- SET TASK
Copy each of the following items verbatim, preserving every line in its original order.

* * * * * * * * *

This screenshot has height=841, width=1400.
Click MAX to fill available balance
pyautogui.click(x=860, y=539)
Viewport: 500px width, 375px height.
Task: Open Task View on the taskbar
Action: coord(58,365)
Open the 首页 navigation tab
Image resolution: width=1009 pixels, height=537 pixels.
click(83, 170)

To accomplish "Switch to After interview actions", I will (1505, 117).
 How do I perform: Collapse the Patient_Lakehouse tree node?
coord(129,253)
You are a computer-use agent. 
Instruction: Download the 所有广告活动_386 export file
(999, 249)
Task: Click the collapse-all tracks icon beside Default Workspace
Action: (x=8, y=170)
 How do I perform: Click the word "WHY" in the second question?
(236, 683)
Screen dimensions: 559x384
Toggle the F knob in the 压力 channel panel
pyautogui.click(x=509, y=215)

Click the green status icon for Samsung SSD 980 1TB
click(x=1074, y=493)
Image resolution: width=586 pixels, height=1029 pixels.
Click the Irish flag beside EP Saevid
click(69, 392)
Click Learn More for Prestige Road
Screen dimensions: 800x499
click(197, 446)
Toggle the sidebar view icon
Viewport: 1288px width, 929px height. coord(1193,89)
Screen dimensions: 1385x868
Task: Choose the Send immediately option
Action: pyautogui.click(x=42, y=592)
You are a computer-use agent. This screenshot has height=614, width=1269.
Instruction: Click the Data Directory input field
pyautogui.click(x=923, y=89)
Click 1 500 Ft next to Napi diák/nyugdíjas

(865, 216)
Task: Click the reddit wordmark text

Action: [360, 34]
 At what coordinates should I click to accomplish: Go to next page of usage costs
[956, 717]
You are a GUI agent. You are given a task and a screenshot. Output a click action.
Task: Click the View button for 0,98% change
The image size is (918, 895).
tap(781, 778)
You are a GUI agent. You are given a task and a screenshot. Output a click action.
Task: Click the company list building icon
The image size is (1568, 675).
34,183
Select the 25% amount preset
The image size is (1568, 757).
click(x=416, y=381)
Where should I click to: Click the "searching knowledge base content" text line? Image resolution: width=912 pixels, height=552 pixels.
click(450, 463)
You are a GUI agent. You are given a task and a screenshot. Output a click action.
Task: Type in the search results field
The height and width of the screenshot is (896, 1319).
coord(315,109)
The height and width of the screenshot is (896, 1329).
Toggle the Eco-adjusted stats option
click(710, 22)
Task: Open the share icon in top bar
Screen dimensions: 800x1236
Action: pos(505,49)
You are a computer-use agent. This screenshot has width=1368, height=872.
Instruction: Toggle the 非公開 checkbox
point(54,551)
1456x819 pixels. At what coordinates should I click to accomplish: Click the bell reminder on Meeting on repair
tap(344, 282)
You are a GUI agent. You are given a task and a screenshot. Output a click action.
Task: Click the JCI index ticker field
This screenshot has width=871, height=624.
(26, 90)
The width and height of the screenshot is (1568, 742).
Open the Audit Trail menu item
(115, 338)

* * * * * * * * *

- EXERCISE ANSWER
This screenshot has height=841, width=1400.
Click MAX to fill available balance
pyautogui.click(x=860, y=539)
Viewport: 500px width, 375px height.
Task: Open Task View on the taskbar
Action: coord(58,365)
Open the 首页 navigation tab
Image resolution: width=1009 pixels, height=537 pixels.
click(83, 170)

To accomplish "Switch to After interview actions", I will (1505, 117).
 How do I perform: Collapse the Patient_Lakehouse tree node?
coord(129,253)
You are a computer-use agent. 
Instruction: Download the 所有广告活动_386 export file
(999, 249)
Task: Click the collapse-all tracks icon beside Default Workspace
Action: (x=8, y=170)
 How do I perform: Click the word "WHY" in the second question?
(236, 683)
Screen dimensions: 559x384
Toggle the F knob in the 压力 channel panel
pyautogui.click(x=509, y=215)

Click the green status icon for Samsung SSD 980 1TB
click(x=1074, y=493)
Image resolution: width=586 pixels, height=1029 pixels.
Click the Irish flag beside EP Saevid
click(69, 392)
Click Learn More for Prestige Road
Screen dimensions: 800x499
click(197, 446)
Toggle the sidebar view icon
Viewport: 1288px width, 929px height. coord(1193,89)
Screen dimensions: 1385x868
Task: Choose the Send immediately option
Action: pyautogui.click(x=42, y=592)
You are a computer-use agent. This screenshot has height=614, width=1269.
Instruction: Click the Data Directory input field
pyautogui.click(x=923, y=89)
Click 1 500 Ft next to Napi diák/nyugdíjas

(865, 216)
Task: Click the reddit wordmark text

Action: [360, 34]
 At what coordinates should I click to accomplish: Go to next page of usage costs
[956, 717]
You are a GUI agent. You are given a task and a screenshot. Output a click action.
Task: Click the View button for 0,98% change
The image size is (918, 895).
tap(781, 778)
You are a GUI agent. You are given a task and a screenshot. Output a click action.
Task: Click the company list building icon
The image size is (1568, 675).
34,183
Select the 25% amount preset
The image size is (1568, 757).
click(x=416, y=381)
Where should I click to: Click the "searching knowledge base content" text line? Image resolution: width=912 pixels, height=552 pixels.
click(450, 463)
You are a GUI agent. You are given a task and a screenshot. Output a click action.
Task: Type in the search results field
The height and width of the screenshot is (896, 1319).
coord(315,109)
The height and width of the screenshot is (896, 1329).
Toggle the Eco-adjusted stats option
click(710, 22)
Task: Open the share icon in top bar
Screen dimensions: 800x1236
Action: pos(505,49)
You are a computer-use agent. This screenshot has width=1368, height=872.
Instruction: Toggle the 非公開 checkbox
point(54,551)
1456x819 pixels. At what coordinates should I click to accomplish: Click the bell reminder on Meeting on repair
tap(344, 282)
You are a GUI agent. You are given a task and a screenshot. Output a click action.
Task: Click the JCI index ticker field
This screenshot has width=871, height=624.
(26, 90)
The width and height of the screenshot is (1568, 742).
Open the Audit Trail menu item
(115, 338)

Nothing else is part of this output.